La phrase avait commencé vivace crescendo "Allez, avance !" pour retomber, pianissimo, sur un "Papy" à l’intonation indulgente, ponctuée d’un soupir … résigné.


Car on le sait, les Papys et les mamies ne sont pas des as de la pédale d’accélération quand le feu passe au vert, ni des champions du créneau vite fait alors que toute une file attend derrière.

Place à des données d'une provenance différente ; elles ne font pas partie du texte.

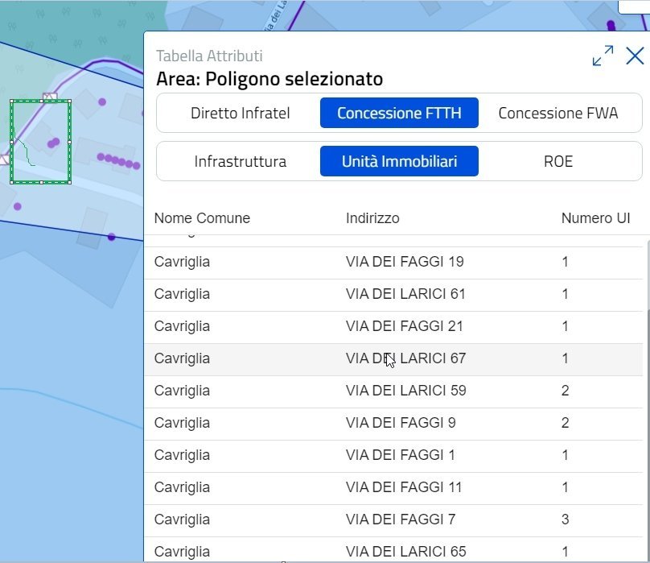Sort by Nome Comune column header
Image resolution: width=650 pixels, height=563 pixels.
pos(202,218)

Ils ont besoin de temps, ces gens d’un autre temps. 
Mais qui sait s’ils n’ont pas une utilité spécifique, voire quelque mission à accomplir dans la jungle des conducteurs et des réseaux routiers ?


Enfermé et seul maître à bord dans sa voiture bunker, l’individu se laisse aller à toutes les régressions enfin devenues possibles, son "moi" filtre à travers les censures et le voici qui enfle et emplit l’espace, le moteur rugit, le capot turgescent s’allonge, se projette sur la route, rien ne saurait arrêter sa trajectoire orgastique sauf que… pof pof…le capot se recroqueville, le moteur s’étrangle, " mais qu’est-ce que…!"
Papy. Mamie. En auto.
Le ton baisse, on prend patience, on fait place, qui pourrait en vouloir aux gens âgés d’être vieux? Un peu d’Agapè dans un monde de brutes.


Mais justement, des associations et autres institutions bien pensantes à souhait veulent en décider autrement. Pour notre bien. Et notre sécurité.

Car les vieux sont dangereux. Vous ne le saviez peut-être pas ? Pour nous aider à en convenir voici qu’on nous donne en pâture les larmes de telle femme qui pleure son fils motard fauché à une intersection et telle autre qui a perdu son enfant renversé.
Les larmes d’une mère ça fait toujours fléchir, à défaut de réfléchir.

 
Car rien de sérieux pour étayer cette thèse du dangereux papy : on avance en guise de preuve quelques vagues statistiques, chiffres partiels énoncés à la va-vite, ni vu ni connu je t’embrouille. 
Les statistiques en matière d’accident sont très complexes, il y a infiniment de facteurs à prendre en compte. Mais une chose est sure : les plus grands facteurs de risque en matière d’accident sont la jeunesse, les cadres, la colère, la vitesse, l’alcool et les stupéfiants. Cependant lorsqu’ils ont dégoté un coupable, les cerveaux formatés au sécuritarisme tous azimuts et au compassionnel institutionnalisé n’entendent pas lâcher prise aussi facilement et notez bien qu’ils feront entendre leur voix, quand bien même vous la trouveriez glaçante.
 
Haro sur les vieux, accusés de lenteur, suspectés de courbatures inadéquates, de vue chancelante, d’attention ramollie, de cœur fragile, d’Alzheimer. Place aux jeunes. Place au sain. Place au lisse. L’hygiénisme vaincra.

La Suisse. c’est beau la Suisse, c’est propre et tout, eh bien en Suisse les "personnes du troisième âge" se font contrôler tous les deux ans et sans protestation s’il vous plaît. D’ailleurs cette mesure est adoptée par d’autres pays européens, la France n’a plus qu’à s’aligner nous dit-on. N’en déplaise aux récalcitrants.

 
Et nos vieux… priés de rentrer chez eux, ils s’en retourneront alors, pour aller retrouver celle qu’ils voulaient oublier, une heure, juste une heure durant " la pendule d’argent, qui ronronne au salon, qui dit oui, qui dit non et puis qui les attend".